De plus, le régime de responsabilité distributive mis en place par l’article 101 (1) de la loi de 2009 implique que le PSP du donneur d’ordre et celui du bénéficiaire ne peuvent être responsables qu’à l’égard de leur client respectif, et que le PSP du bénéficiaire n’engage sa responsabilité envers le bénéficiaire pour la bonne exécution de l’opération de paiement que s’il a reçu le montant de l’opération de paiement et n’a pas mis le montant à disposition du bénéficiaire.
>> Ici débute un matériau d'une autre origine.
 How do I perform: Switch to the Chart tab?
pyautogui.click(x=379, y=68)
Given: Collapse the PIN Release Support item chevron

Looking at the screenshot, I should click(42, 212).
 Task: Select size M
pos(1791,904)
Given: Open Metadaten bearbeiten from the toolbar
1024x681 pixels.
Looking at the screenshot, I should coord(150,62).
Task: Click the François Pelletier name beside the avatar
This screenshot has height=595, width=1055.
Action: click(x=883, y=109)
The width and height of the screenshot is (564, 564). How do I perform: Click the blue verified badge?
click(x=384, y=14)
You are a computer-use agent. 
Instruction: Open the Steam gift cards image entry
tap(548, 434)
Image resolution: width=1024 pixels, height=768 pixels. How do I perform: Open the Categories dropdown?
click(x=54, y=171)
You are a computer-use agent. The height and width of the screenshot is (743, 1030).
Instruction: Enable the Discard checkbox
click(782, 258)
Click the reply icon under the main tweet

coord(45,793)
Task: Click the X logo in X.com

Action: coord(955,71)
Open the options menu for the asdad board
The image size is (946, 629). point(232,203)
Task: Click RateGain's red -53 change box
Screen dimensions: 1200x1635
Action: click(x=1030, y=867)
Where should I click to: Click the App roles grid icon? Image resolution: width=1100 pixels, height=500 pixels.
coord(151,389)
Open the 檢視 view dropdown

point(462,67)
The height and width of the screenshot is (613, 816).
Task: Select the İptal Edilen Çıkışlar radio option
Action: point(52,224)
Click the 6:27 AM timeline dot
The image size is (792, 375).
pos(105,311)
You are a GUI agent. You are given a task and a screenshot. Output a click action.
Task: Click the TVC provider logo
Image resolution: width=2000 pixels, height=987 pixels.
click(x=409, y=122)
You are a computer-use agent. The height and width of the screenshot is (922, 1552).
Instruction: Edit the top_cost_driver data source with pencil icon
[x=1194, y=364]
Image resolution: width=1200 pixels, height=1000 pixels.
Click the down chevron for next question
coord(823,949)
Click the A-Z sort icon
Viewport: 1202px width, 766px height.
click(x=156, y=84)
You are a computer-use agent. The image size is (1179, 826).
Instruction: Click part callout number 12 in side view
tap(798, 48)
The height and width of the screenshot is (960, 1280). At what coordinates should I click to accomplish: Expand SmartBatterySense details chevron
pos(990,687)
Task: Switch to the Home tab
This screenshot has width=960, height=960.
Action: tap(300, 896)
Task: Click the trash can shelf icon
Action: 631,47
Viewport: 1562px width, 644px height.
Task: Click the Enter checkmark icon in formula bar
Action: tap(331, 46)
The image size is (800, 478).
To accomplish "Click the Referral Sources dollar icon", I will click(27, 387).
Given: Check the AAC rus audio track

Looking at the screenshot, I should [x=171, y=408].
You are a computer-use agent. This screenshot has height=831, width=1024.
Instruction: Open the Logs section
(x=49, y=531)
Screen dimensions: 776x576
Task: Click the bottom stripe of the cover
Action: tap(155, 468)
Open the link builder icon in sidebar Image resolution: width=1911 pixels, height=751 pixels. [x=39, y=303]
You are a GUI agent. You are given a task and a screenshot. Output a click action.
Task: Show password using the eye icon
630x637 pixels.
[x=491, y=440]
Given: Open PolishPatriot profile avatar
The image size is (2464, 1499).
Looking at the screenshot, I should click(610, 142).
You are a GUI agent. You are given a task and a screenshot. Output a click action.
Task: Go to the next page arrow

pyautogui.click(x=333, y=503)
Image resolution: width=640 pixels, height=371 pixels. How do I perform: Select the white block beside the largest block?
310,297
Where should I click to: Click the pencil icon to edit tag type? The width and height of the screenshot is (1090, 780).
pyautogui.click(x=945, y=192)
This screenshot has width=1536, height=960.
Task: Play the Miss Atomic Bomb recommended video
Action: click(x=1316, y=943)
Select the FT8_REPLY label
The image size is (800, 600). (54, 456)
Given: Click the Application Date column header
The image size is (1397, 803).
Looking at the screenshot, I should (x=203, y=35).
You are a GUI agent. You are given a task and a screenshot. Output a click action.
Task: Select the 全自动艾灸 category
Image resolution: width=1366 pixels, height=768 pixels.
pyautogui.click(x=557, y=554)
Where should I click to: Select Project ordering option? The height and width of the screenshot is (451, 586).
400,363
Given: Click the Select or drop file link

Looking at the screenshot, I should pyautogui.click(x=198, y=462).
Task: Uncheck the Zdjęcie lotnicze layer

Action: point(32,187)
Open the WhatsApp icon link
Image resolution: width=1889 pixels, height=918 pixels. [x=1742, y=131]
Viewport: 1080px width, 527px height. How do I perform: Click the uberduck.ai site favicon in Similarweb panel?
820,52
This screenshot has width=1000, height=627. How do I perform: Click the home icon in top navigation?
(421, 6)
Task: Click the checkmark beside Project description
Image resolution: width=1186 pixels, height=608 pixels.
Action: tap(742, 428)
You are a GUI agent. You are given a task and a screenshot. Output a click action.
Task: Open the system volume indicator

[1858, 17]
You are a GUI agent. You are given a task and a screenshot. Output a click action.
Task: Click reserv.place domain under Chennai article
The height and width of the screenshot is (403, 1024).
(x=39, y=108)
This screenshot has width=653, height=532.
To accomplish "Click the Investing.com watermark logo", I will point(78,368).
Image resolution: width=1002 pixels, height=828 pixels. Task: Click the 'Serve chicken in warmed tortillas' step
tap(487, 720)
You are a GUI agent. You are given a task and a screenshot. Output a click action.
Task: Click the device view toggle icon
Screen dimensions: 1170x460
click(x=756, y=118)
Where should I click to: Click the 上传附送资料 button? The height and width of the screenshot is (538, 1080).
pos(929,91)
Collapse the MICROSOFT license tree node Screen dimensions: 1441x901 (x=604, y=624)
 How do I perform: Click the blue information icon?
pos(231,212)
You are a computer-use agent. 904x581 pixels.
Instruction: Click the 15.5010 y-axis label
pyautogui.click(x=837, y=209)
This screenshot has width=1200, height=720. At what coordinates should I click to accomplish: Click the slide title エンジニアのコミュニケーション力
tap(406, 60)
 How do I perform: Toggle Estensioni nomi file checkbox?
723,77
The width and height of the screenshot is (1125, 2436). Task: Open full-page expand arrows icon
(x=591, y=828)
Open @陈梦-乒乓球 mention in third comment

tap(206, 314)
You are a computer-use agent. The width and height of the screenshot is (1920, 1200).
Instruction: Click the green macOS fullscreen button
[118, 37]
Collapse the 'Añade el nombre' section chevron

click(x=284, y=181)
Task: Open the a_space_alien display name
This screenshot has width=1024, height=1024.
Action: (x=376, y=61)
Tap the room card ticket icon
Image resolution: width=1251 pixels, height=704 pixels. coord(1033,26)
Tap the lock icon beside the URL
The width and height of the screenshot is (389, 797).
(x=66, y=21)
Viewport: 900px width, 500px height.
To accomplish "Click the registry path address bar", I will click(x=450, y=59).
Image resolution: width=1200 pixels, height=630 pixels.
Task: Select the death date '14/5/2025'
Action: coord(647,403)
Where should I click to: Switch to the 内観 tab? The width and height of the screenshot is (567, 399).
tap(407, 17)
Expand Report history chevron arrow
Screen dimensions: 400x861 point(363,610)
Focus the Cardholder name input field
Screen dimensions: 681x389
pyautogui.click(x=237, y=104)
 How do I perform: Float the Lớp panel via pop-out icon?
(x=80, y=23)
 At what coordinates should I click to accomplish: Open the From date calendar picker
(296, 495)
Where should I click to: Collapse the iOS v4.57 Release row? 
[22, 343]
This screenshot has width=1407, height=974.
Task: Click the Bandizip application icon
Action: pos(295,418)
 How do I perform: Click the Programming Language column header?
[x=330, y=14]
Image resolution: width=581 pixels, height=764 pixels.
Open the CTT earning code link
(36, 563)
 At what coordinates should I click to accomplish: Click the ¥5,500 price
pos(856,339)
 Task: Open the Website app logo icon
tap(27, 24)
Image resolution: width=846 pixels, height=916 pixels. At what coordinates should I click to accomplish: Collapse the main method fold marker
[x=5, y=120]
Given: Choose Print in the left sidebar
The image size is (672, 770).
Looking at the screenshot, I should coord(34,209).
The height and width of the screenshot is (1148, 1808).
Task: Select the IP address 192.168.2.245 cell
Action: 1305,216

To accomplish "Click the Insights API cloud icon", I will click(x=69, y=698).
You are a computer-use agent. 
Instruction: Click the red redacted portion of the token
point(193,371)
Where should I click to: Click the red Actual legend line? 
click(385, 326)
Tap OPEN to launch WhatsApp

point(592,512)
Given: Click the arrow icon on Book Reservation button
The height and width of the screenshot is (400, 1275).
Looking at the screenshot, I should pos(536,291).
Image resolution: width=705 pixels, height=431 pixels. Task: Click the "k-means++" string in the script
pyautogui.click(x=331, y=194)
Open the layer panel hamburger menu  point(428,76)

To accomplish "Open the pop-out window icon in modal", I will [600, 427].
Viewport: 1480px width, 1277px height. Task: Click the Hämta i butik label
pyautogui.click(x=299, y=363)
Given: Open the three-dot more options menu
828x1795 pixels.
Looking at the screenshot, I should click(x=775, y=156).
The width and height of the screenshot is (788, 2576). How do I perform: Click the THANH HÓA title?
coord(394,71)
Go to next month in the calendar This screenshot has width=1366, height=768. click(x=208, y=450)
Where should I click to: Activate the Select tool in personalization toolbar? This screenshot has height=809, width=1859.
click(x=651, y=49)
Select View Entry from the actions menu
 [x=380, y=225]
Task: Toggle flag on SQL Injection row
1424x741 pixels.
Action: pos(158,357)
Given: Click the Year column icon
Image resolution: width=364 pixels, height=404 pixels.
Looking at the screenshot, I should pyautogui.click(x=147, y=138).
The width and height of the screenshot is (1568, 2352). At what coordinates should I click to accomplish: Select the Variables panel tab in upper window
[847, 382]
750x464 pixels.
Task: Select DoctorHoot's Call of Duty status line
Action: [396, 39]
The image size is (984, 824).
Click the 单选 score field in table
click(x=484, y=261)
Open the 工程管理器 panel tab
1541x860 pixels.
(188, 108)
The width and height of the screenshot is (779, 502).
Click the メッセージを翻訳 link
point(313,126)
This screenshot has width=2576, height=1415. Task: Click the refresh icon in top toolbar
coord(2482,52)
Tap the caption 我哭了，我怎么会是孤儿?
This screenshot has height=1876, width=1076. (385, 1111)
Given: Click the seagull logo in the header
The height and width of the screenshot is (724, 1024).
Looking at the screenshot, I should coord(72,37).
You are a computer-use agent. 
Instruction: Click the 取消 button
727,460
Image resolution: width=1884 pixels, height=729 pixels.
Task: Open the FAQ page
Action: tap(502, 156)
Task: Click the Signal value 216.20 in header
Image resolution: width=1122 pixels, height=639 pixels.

Dans l’espère soumise à la Cour d’appel, l’article 101 (1) de la loi de 2009 n’ouvrait aucune action en responsabilité au profit du donneur d’ordre à l’encontre du PSP du bénéficiaire du virement. Le virement avait en effet été valablement exécuté en conformité avec les dispositions de cette loi, et les fonds avaient été crédités sur le compte renseigné par la Société dans son ordre de virement et ouvert au nom du bénéficiaire. La Cour d’appel a donc décidé de rejeter les demandes du donneur d’ordre à l’encontre du PSP du bénéficiaire en ce qu’elles étaient non-fondées, refusant de reconnaître la responsabilité de celui-ci.

1  Cellule de renseignement financier, Note – Faux virements. Analyse des typologies (version du 24 avril 2019).